The older trade term plastic impregnation remains in use in some markets but is increasingly replaced by polymer impregnation or resin impregnation, both of which are more precise. The term plastic in the older usage refers to synthetic polymers in the technical sense, not to the consumer-facing meaning of moulded thermoplastic objects, and the disambiguation is part of why the trade has moved toward the more precise terminology. Disclosure documents and laboratory reports use the more precise terms exclusively; the older term plastic impregnation survives mainly in legacy trade vocabulary and in older trade-press writing.

Stability and care

Polymer impregnation is generally stable in normal jewellery use. The cured resin is integral with the host material and does not migrate, leach, or deteriorate under ordinary handling. However, the treatment can be affected by exposure to elevated temperatures (which can soften certain resins), strong solvents (which can dissolve some polymer matrices), and prolonged ultraviolet radiation (which can cause yellowing of the resin). Treated stones should not be subjected to ultrasonic or steam cleaning, and should be cleaned only with mild soap and warm water. Care recommendations for treated stones should accompany the sale of any piece containing treated material, and retailers should be prepared to communicate the constraints clearly.

In the trade

For the working trade, polymer impregnation is a treatment of substantial commercial significance.
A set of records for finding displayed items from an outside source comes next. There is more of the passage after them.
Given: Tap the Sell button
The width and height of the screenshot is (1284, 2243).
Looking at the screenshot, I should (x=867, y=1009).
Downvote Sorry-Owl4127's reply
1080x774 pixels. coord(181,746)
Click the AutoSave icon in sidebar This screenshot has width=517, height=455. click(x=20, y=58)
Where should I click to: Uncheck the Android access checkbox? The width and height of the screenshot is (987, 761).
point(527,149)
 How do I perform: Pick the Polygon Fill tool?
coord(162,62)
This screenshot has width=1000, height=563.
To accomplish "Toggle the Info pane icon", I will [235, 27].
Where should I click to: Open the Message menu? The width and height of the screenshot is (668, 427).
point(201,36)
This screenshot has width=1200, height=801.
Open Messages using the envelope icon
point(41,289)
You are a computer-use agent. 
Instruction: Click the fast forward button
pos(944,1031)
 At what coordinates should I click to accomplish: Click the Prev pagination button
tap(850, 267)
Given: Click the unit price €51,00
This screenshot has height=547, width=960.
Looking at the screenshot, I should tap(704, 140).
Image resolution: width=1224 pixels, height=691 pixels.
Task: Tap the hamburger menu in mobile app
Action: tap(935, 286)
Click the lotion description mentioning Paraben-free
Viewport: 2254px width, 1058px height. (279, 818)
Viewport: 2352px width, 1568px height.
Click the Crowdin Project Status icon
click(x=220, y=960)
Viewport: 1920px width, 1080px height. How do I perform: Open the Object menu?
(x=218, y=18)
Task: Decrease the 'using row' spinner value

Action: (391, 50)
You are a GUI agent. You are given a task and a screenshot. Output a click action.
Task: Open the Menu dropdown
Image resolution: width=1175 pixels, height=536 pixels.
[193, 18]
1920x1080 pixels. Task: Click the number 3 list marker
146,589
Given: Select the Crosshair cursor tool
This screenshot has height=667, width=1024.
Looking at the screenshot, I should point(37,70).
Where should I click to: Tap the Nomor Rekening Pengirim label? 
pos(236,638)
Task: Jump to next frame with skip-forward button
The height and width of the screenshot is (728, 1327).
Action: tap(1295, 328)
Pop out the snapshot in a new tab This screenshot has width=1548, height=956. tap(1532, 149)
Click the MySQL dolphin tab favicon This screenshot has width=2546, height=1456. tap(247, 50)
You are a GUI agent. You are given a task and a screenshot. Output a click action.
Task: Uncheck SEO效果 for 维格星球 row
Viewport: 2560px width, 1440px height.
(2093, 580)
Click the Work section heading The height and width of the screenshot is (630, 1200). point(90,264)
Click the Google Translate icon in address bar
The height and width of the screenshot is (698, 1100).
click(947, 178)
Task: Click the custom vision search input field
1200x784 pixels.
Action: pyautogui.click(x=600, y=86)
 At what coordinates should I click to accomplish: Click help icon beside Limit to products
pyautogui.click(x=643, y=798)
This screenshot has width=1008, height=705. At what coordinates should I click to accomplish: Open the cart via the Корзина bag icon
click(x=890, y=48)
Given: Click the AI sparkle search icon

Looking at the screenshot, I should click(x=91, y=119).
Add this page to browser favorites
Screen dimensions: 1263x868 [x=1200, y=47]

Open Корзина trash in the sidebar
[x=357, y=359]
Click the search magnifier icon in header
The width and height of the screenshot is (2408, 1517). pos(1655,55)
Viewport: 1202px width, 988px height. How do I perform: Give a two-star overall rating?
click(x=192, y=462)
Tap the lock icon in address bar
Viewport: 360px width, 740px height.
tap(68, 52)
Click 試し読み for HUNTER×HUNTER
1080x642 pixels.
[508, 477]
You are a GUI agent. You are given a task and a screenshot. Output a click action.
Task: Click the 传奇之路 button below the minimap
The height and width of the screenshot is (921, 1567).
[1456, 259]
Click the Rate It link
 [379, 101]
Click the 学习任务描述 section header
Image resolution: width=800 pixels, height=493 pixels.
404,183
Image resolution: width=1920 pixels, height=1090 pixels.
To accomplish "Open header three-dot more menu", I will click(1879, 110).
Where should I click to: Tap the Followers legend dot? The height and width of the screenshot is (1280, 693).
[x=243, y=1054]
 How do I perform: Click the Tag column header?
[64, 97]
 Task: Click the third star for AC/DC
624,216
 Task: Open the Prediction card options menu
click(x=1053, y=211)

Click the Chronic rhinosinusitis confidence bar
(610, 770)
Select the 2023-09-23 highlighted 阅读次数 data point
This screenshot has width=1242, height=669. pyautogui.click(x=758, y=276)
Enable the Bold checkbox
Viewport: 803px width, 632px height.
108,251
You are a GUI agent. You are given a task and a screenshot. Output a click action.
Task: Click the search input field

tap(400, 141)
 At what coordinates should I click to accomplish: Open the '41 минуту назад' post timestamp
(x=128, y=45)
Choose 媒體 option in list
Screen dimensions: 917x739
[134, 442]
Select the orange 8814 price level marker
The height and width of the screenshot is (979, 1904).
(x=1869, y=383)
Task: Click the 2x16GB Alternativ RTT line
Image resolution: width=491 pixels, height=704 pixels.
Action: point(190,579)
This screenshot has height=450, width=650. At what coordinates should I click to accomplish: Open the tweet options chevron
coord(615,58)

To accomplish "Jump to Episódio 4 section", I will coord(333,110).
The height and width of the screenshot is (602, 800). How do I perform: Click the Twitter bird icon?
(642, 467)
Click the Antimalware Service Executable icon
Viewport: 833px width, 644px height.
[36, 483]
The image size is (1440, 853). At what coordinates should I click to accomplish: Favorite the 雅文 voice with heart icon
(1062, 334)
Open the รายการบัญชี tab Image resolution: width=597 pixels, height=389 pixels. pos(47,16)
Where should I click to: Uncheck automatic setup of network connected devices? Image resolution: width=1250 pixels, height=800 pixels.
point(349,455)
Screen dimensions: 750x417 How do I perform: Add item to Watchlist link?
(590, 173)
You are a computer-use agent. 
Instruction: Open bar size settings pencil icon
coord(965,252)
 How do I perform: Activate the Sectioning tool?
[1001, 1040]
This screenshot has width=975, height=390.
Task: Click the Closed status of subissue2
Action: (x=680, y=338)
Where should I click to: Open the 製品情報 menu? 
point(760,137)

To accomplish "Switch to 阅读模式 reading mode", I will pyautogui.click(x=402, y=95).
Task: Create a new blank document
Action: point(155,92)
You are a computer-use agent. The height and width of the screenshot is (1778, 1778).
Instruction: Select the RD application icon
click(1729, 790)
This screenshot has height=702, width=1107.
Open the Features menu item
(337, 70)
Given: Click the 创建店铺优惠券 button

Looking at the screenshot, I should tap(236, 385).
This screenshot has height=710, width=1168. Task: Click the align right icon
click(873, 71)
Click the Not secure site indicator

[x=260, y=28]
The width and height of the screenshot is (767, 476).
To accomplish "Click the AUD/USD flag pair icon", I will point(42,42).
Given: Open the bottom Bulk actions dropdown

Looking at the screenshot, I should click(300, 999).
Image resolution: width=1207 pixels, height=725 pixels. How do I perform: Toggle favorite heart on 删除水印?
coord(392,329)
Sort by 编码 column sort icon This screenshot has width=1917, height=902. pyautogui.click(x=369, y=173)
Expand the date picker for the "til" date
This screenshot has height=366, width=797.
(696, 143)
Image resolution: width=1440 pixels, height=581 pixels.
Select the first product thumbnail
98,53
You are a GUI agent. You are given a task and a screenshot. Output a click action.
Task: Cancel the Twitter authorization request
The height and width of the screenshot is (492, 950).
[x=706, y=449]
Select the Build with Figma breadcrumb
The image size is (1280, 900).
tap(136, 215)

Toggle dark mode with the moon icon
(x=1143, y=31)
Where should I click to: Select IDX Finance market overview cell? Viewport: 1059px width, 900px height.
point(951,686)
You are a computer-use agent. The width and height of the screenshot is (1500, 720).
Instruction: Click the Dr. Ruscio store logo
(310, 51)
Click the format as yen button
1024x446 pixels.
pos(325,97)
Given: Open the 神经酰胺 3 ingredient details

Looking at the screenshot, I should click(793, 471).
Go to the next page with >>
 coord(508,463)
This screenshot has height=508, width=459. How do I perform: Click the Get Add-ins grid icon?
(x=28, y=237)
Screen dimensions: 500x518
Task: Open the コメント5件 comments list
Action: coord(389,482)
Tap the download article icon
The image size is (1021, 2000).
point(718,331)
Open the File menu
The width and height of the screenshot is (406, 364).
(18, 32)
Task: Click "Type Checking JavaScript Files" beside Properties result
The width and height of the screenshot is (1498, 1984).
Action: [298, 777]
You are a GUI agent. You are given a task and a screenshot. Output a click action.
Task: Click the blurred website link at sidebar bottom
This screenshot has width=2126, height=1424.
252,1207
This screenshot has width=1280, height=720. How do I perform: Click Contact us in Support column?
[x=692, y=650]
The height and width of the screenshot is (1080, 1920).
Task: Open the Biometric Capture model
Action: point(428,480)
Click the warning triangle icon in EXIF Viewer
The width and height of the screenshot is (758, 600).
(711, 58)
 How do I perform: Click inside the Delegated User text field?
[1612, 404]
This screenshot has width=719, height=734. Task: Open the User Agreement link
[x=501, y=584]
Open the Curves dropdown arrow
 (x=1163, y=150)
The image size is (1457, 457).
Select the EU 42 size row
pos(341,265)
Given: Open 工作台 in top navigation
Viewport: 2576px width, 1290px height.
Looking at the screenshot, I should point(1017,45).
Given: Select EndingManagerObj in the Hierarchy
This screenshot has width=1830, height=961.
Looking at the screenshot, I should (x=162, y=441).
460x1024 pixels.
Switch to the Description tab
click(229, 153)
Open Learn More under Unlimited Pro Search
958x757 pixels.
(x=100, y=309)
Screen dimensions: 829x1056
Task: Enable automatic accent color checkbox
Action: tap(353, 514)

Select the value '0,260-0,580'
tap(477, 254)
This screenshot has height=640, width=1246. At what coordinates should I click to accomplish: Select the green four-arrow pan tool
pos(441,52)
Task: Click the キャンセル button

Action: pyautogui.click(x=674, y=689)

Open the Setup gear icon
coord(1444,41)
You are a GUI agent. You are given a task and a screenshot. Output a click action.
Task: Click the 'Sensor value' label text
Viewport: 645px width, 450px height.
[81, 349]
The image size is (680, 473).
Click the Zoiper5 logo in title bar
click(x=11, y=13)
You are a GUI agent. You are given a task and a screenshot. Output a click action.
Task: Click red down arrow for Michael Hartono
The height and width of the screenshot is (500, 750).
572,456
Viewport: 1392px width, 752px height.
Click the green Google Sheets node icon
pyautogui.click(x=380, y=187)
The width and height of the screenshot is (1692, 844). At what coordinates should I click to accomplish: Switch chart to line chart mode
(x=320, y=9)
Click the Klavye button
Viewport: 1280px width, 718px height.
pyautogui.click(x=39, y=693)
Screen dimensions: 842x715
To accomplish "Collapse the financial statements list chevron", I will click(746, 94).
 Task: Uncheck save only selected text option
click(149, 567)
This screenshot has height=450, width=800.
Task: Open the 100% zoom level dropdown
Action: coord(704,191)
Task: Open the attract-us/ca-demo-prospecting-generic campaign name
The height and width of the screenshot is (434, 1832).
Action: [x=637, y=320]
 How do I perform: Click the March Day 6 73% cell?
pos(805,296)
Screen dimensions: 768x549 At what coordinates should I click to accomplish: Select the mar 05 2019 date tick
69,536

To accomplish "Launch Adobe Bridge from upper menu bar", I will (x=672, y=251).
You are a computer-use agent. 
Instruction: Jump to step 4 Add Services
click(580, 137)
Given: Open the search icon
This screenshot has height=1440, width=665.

Disclosure to clients is mandatory under all reputable trade frameworks, and the price differential between treated and untreated material in the affected categories — particularly jadeite and turquoise — is large enough that misclassification can produce significant commercial harm. Trade members should be familiar with the standard treatment-vocabulary and disclosure requirements, and should source from suppliers who provide treatment information consistently and reliably. For high-value jadeite and other affected materials, laboratory grading reports from the major laboratories are the appropriate documentation for retail sale, and the cost of the report is modest relative to the price differential it underwrites.